%%
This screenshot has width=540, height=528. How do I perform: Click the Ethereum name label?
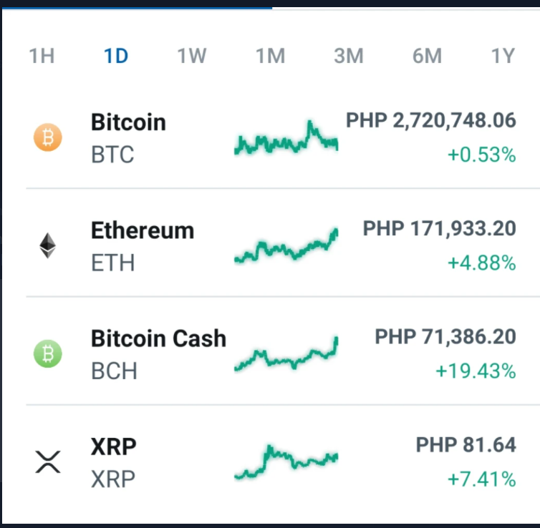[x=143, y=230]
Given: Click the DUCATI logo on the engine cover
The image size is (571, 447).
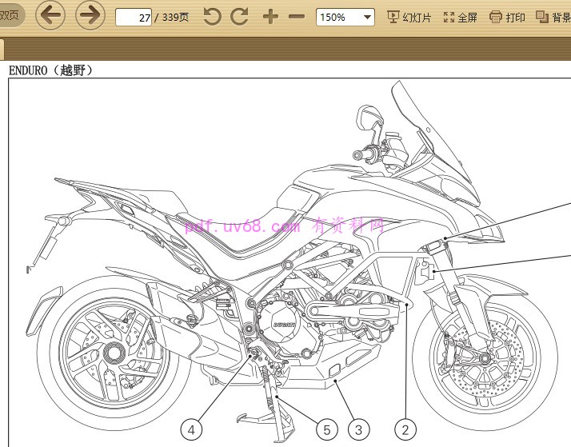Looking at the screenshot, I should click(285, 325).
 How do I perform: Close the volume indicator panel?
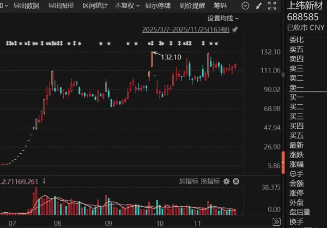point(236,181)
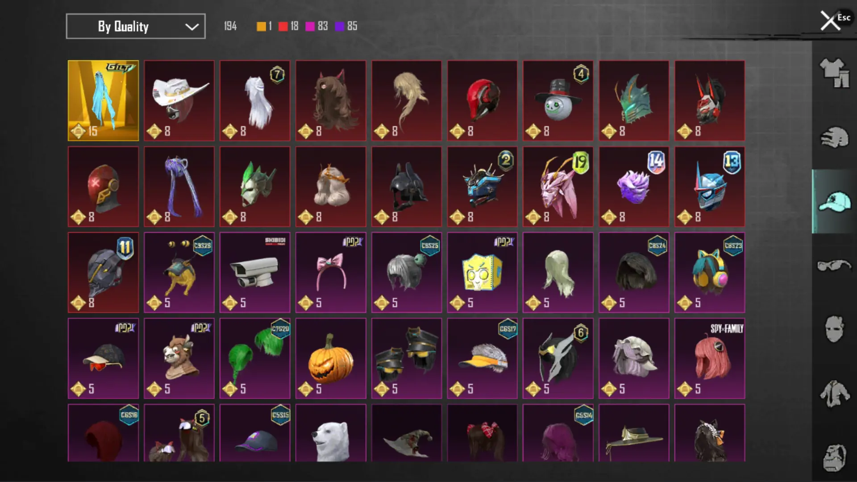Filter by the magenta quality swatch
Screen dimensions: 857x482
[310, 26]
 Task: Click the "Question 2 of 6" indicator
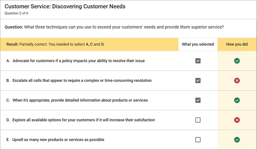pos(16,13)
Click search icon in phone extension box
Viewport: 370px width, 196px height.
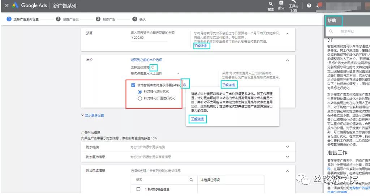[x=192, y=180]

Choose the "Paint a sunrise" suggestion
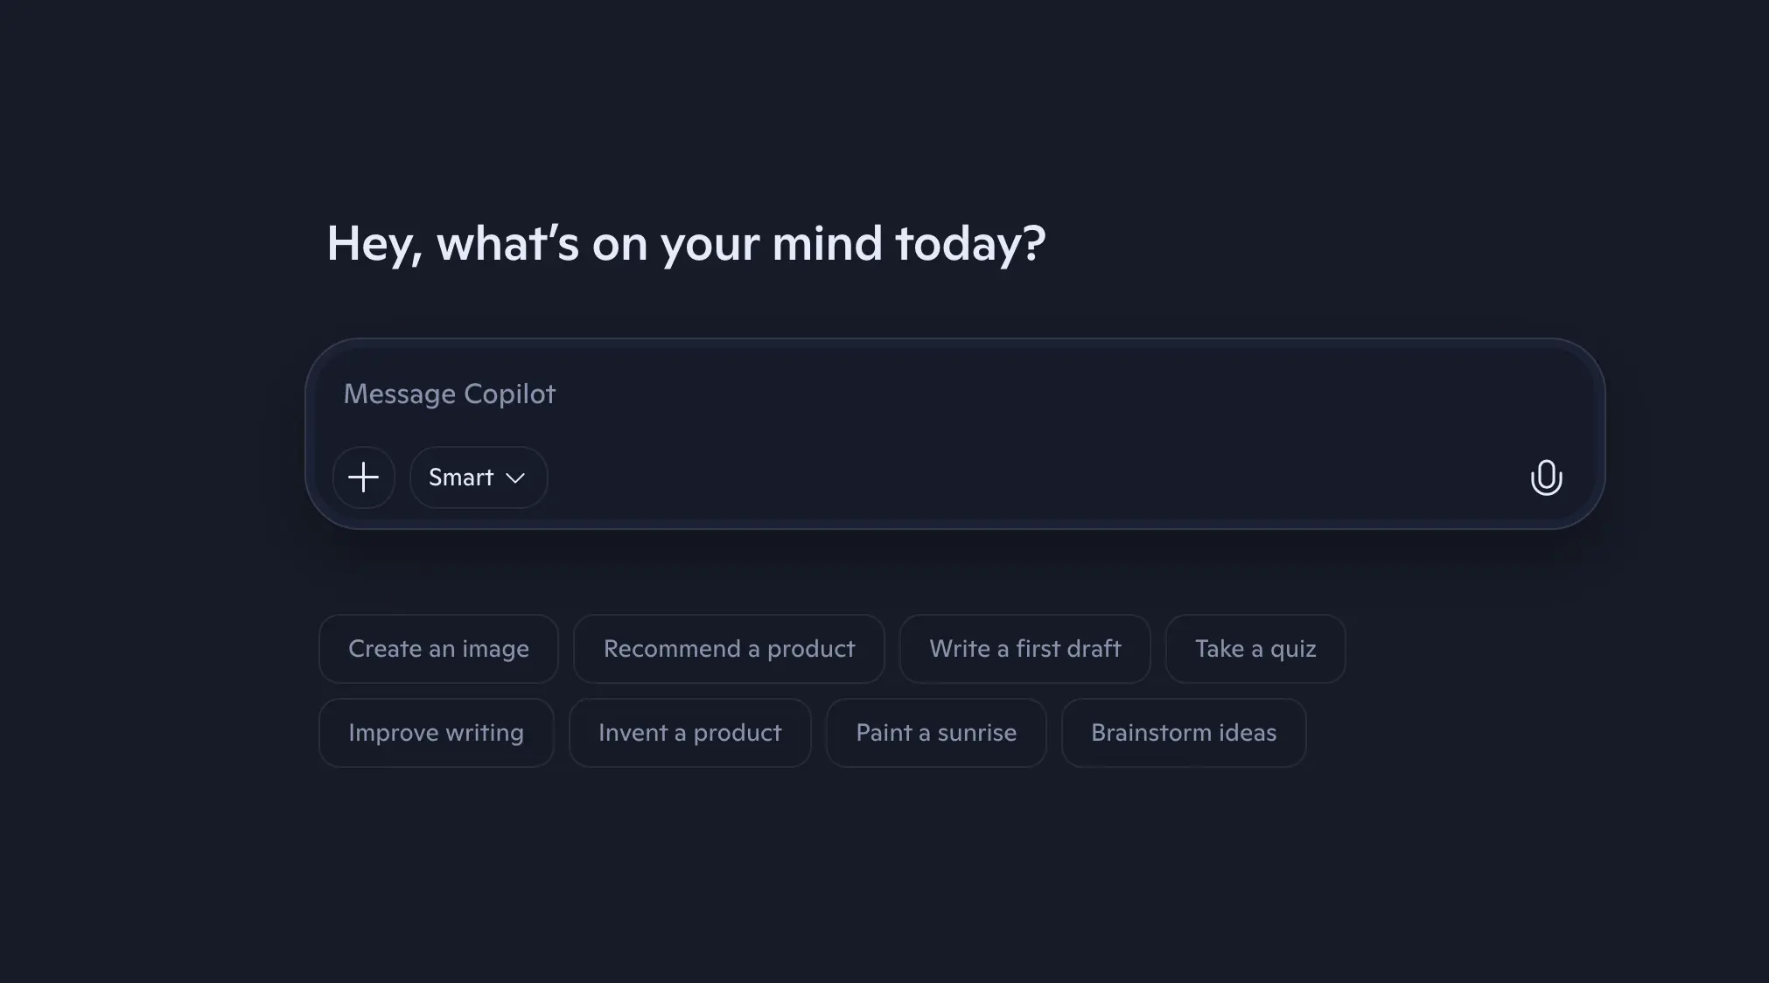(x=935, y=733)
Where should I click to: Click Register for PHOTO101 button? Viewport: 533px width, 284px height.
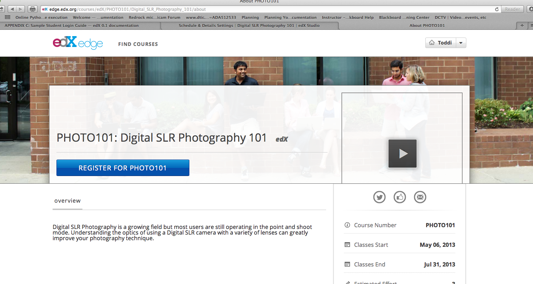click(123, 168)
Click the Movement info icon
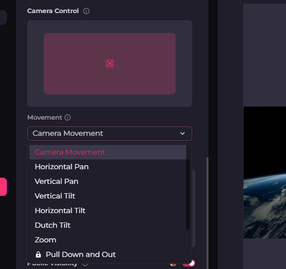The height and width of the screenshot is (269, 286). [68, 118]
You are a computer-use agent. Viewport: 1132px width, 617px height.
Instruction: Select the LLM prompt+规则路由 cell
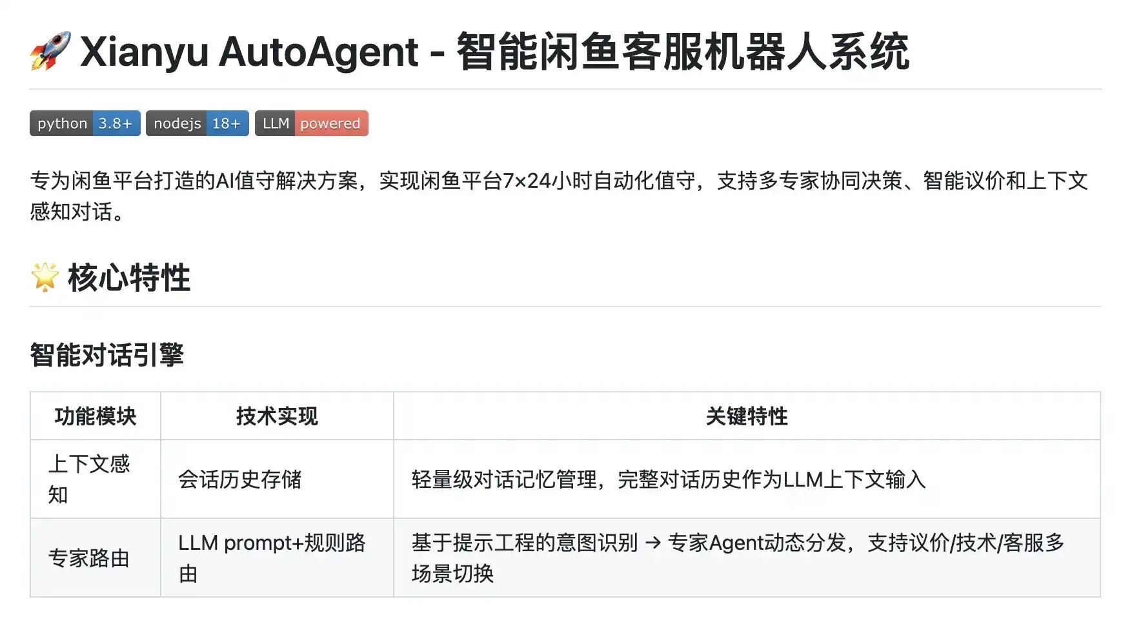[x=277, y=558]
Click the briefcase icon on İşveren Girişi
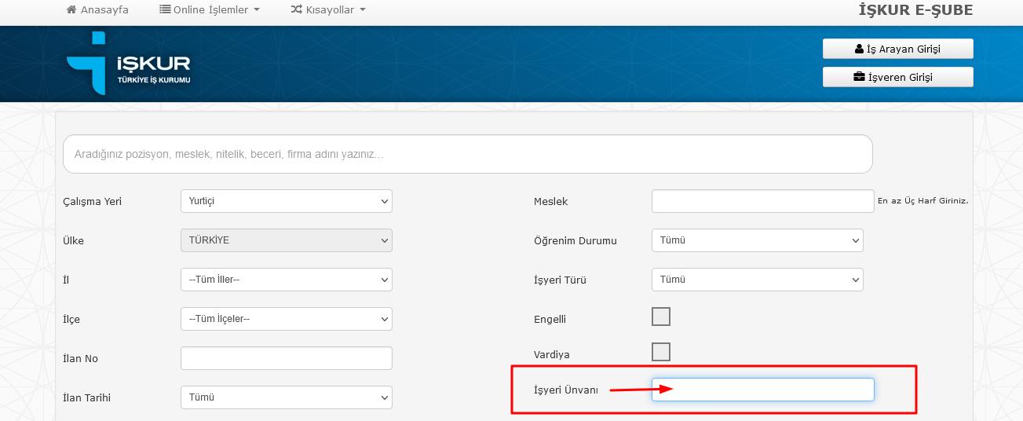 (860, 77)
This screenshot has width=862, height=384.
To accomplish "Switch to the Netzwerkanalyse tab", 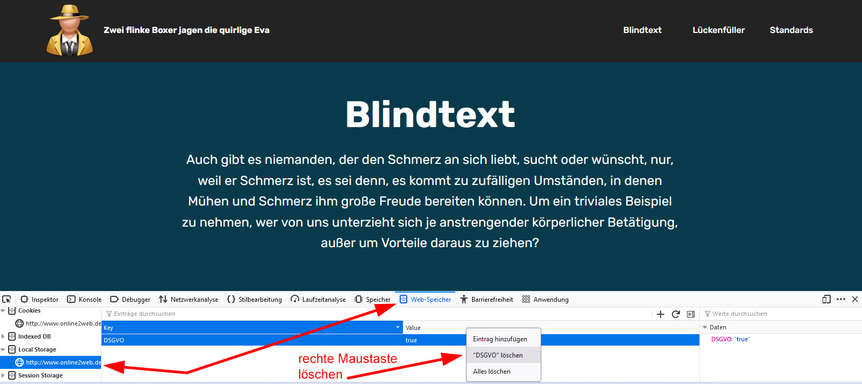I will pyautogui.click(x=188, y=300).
%%
**What this task involves:** Would you output the lines above from the line holding "Where should I" up to and including the line holding "This screenshot has width=862, height=384.", exactly and only those, with no pictures?

**Task answer:**
Where should I click to: Click Register for PHOTO101 button? Viewport: 533px width, 284px height.
click(123, 168)
Click the Movement info icon
The height and width of the screenshot is (269, 286). [68, 118]
You are a computer-use agent. Viewport: 1132px width, 617px height.
Instruction: Select the LLM prompt+规则路由 cell
[x=277, y=558]
Click the briefcase icon on İşveren Girişi
 (860, 77)
This screenshot has width=862, height=384.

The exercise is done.